## Materials provided
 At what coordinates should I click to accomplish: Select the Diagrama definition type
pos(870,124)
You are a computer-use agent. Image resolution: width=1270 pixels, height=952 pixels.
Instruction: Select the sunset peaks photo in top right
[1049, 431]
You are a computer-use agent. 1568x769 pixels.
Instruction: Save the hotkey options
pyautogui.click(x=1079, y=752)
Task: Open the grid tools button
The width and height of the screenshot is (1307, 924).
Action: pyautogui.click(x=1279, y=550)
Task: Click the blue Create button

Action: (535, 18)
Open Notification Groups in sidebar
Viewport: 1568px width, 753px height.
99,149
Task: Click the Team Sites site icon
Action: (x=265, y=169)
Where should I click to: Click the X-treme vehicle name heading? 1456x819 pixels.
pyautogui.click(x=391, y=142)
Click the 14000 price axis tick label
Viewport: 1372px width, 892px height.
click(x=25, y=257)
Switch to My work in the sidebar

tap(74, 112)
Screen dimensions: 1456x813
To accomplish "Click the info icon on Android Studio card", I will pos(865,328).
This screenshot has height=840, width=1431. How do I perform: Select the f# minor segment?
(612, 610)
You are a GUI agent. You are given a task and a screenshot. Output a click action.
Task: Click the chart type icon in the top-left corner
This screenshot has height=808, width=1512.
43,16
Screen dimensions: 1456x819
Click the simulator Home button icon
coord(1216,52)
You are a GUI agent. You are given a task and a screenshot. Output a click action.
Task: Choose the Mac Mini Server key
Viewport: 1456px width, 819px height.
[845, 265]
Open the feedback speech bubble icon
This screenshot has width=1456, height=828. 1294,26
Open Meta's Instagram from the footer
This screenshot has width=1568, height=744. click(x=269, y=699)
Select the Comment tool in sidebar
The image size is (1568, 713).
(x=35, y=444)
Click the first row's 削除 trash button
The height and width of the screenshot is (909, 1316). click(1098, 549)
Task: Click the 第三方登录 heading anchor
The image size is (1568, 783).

## Task instructions
Return each line of the records above exactly as it reads.

## Response area
 At what coordinates should I click to accomplish: Select the Diagrama definition type
pos(870,124)
You are a computer-use agent. Image resolution: width=1270 pixels, height=952 pixels.
Instruction: Select the sunset peaks photo in top right
[1049, 431]
You are a computer-use agent. 1568x769 pixels.
Instruction: Save the hotkey options
pyautogui.click(x=1079, y=752)
Task: Open the grid tools button
The width and height of the screenshot is (1307, 924).
Action: pyautogui.click(x=1279, y=550)
Task: Click the blue Create button

Action: (535, 18)
Open Notification Groups in sidebar
Viewport: 1568px width, 753px height.
99,149
Task: Click the Team Sites site icon
Action: (x=265, y=169)
Where should I click to: Click the X-treme vehicle name heading? 1456x819 pixels.
pyautogui.click(x=391, y=142)
Click the 14000 price axis tick label
Viewport: 1372px width, 892px height.
click(x=25, y=257)
Switch to My work in the sidebar

tap(74, 112)
Screen dimensions: 1456x813
To accomplish "Click the info icon on Android Studio card", I will pos(865,328).
This screenshot has height=840, width=1431. How do I perform: Select the f# minor segment?
(612, 610)
You are a GUI agent. You are given a task and a screenshot. Output a click action.
Task: Click the chart type icon in the top-left corner
This screenshot has height=808, width=1512.
43,16
Screen dimensions: 1456x819
Click the simulator Home button icon
coord(1216,52)
You are a GUI agent. You are given a task and a screenshot. Output a click action.
Task: Choose the Mac Mini Server key
Viewport: 1456px width, 819px height.
[845, 265]
Open the feedback speech bubble icon
This screenshot has width=1456, height=828. 1294,26
Open Meta's Instagram from the footer
This screenshot has width=1568, height=744. click(x=269, y=699)
Select the Comment tool in sidebar
The image size is (1568, 713).
(x=35, y=444)
Click the first row's 削除 trash button
The height and width of the screenshot is (909, 1316). click(1098, 549)
Task: Click the 第三方登录 heading anchor
The image size is (1568, 783).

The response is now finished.